I have a simple Turing model I’ve been trying to implement, but I’ve been running into problems actually running it. I say simple, but my actual problem is not “small”, parameter-wise. I have about 18 groups, with about 60 items, and each item has 30 response options (treating as categorical). So, a lot of parameters. NUTS won’t run (not surprising); MH will, but crashes with a stackoverflow after the model finishes running.
For testing, I cut down the problem to 18 groups, 1 item, and 30 response options. NUTS will run, but it’s incredibly slow. MH will run very very quickly, but takes a million years to actually process things after running (I guess saving and processing the chains?)

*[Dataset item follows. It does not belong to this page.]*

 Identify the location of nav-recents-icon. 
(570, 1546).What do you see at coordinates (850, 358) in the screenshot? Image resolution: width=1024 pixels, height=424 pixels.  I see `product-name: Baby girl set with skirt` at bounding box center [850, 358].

Here’s a MWE – if anyone has pointers on what I’m doing wrong, please let me know!
using Turing, MCMCChains
# Generate some fake data; it's an attempt at a hierarchical multinomial model with 18 groups and 30 response categories
fake_dat = [5*ones(Int64, 30) for j=1:18] #Frequency of responses in each of 30 categories for 18 groups
fake_N = fill(5*30, 18) #Total N
# Model an overall distribution of responses (beta); alpha governs how closely the individual group distributions come to beta
@model multinomial_RE(data, N, ::Type{T}=Vector{Float64}) where {T} = begin
B = length(data)
R = length(data[1,1])
theta = [T(undef, R) for j=1:B]
beta ~ Dirichlet(R, 1)
alpha ~ truncated(Normal(1, 100), 0, Inf)
for b in 1:B
theta[b] ~ Dirichlet(beta * alpha)
data[b] ~ Multinomial(N[b], theta[b])
end
end
model1 = sample(multinomial_RE(fake_dat, fake_N), NUTS(0.65), 1000)
model2 = sample(multinomial_RE(fake_dat, fake_N), MH(), 50000)
So, the NUTS sampler estimates hours to finish. The metropolis sampler takes seconds for the 50k runs, but then just hangs at 100% on the progress bar. I also sometimes get some apparent numerical instability (random, but infrequent, fails with parameters listed as NaN in output). Checking with @code_warntype doesn’t show any issues that I can see.
Thoughts? I get that my original problem is huge, so I expected problems, but the MWE above should be small enough to work in a decent time, right?
EDIT: Forgot to mention, I am on Julia 1.3.0, Windows.